Nouveau chapitre de la saga du registre UBO : l’Arrêté royal du 23 septembre 2020

L’implémentation du registre UBO belge est devenue une véritable saga. Outre le fait que le délai pour la première inscription ait été repoussé à trois reprises – la dernière fois par le biais d’une tolérance administrative –, plusieurs FAQ ont dû apporter différentes clarifications, et la mise en œuvre technique du registre a rencontré plusieurs problèmes de jeunesse. Depuis, tout le monde semble s’être familiarisé avec le registre UBO belge. Il était donc grand temps de remettre les points sur les « i » et d’éliminer les derniers détails techniques via un Arrêté royal complémentaire du 23 septembre 2020 (ci-après « l’AR »).

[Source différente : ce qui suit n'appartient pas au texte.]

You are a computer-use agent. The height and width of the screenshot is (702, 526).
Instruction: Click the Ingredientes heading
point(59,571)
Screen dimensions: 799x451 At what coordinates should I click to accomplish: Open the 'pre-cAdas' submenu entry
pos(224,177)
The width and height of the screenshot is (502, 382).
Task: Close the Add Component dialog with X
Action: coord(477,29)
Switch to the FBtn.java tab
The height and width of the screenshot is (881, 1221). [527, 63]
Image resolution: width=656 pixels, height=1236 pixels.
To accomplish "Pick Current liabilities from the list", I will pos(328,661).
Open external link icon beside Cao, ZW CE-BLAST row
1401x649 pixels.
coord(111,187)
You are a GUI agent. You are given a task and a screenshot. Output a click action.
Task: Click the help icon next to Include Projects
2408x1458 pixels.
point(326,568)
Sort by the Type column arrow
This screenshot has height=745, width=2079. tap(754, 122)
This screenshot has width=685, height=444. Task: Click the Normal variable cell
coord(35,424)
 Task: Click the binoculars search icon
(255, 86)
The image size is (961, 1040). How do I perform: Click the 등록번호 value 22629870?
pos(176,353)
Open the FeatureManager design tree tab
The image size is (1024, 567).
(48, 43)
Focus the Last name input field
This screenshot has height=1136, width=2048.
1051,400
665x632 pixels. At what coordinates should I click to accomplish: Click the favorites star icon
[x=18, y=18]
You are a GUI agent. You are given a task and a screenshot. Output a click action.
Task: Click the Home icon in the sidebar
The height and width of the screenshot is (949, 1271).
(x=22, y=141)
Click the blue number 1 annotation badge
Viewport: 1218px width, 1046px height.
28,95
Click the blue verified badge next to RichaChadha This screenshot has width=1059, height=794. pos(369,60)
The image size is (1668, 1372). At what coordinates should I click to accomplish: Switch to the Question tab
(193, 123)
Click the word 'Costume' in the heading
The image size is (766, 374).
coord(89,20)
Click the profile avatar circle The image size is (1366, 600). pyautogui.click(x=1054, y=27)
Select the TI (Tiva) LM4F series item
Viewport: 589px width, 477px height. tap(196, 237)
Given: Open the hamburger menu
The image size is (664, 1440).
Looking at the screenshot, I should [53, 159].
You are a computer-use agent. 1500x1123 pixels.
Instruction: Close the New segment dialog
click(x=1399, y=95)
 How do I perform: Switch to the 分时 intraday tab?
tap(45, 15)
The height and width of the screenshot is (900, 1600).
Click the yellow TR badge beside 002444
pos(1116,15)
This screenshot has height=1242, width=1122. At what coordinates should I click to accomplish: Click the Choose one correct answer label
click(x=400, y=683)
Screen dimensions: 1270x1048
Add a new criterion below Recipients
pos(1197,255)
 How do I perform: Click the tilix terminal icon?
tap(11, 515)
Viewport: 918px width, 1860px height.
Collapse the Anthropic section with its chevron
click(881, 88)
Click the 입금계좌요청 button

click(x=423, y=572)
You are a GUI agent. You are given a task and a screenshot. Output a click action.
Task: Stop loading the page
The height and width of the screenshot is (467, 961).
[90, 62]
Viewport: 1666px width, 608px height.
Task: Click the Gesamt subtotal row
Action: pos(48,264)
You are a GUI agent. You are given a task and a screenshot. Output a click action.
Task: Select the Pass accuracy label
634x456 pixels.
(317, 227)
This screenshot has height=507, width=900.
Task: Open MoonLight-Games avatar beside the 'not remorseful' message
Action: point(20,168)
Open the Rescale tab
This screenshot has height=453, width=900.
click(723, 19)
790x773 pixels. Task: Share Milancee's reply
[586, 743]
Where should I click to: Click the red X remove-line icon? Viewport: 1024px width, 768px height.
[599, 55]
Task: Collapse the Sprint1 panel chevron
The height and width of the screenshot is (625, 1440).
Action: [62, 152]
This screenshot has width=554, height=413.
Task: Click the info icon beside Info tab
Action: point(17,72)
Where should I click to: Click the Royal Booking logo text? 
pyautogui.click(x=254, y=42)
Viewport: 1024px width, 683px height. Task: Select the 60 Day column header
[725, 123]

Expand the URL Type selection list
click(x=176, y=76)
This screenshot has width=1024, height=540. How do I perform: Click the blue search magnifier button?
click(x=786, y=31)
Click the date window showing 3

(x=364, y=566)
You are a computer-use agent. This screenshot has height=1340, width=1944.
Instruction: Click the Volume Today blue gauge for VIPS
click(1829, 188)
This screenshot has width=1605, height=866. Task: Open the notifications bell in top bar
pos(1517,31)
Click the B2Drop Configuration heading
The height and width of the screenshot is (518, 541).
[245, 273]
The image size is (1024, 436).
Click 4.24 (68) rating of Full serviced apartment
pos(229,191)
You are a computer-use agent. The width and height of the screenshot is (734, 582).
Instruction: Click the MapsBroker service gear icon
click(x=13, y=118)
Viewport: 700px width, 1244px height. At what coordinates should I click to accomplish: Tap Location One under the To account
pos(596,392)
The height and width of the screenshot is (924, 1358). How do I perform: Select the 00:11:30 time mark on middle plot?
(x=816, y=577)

Selon le (succinct) Rapport au Roi, l’AR vise à rendre le précédent Arrêté royal du 30 juillet 2018 parfaitement conforme aux dernières évolutions législatives, et ce, en apportant un certain nombre de corrections techniques et linguistiques (?!). Selon le rapport, c’est également dans ce cadre que les dispositions relatives à la protection des données à caractère personnel sont modifiées pour devenir conformes au cadre juridique actuel, tenant ainsi compte des avis du Conseil d’Etat et de l’Autorité de protection des données.


A y regarder de plus près, l’AR a pourtant des conséquences importantes, surtout sur le plan de l’accès au registre. Nous reprenons ici ces principales modifications.


Le bénéficiaire effectif indirect


Dans le régime initial, seul le pourcentage dit pondéré devait être enregistré par les sociétés en ce qui concerne un bénéficiaire effectif indirect, c'est-à-dire un bénéficiaire effectif qui possède ou contrôle le Redevable d’information par l'intermédiaire d'une ou plusieurs entités juridiques. En vertu du nouvel AR, doivent désormais être enregistrés tous les pourcentages de participation de l'UBO dans chacune des entités intermédiaires, et donc à chaque niveau de la structure de contrôle ou de propriété. En pratique, cette nouvelle règle entérine le système informatique actuel, qui rendait déjà obligatoire l'enregistrement des pourcentages de participation de l’UBO dans l'entité intermédiaire et des pourcentages de participation que les entités intermédiaires détenaient l’une dans l’autre. En d'autres termes, le texte de l’AR est mis en conformité avec la FAQ et avec le système informatique.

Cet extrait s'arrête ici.